Lifestyle
Fetal alcohol exposure affects brain structure in children

Credits: SHUTTERSTOCK

QMI AGENCY

A research team from Poland says it used three different MRI techniques to further explore how alcohol use by expectant mothers can affect their children's mental and physical development.

They presented their findings Sunday at the Radiological Society of North America's 98th annual meeting in Chicago.

The study group included 200 children who were exposed to alcohol during their fetal stage and 30 children whose mothers did not drink while pregnant or during lactation. Researchers used magnetic resonance imaging (MRI) to evaluate the size and shape of the corpus callosum, the bundle of nerve fibers that forms the major communication link between the right and left halves of the brain, in the two groups.

The team says MRI results showed statistically significant thinning of the corpus callosum in the children exposed to alcohol compared with the other group.

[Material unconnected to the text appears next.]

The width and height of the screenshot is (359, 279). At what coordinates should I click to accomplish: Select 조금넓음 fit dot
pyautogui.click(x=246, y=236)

"These changes are strongly associated with psychological problems in children," Dr. Andrzej Urbanik, chair of the Department of Radiology at Jagiellonian University in Krakow, Poland, said in a statement.

The team also used diffusion weighted imaging (DWI) to study six areas of the central nervous system in the children. Those in the alcohol group exhibited statistically significant increases in diffusion on DWI compared with the other children, the study says.

"The increase of diffusion indicates neurological disorders or damage to the brain tissue," Dr. Urbanik said.

And to non-invasively study metabolism in the children's brains, the researchers used hydrogen magnetic resonance spectroscopy and the results revealed a complex collection of metabolic changes.

According to reports, care for children affected by fetal alcohol syndrome in the U.S. have been estimated at $4 billion annually.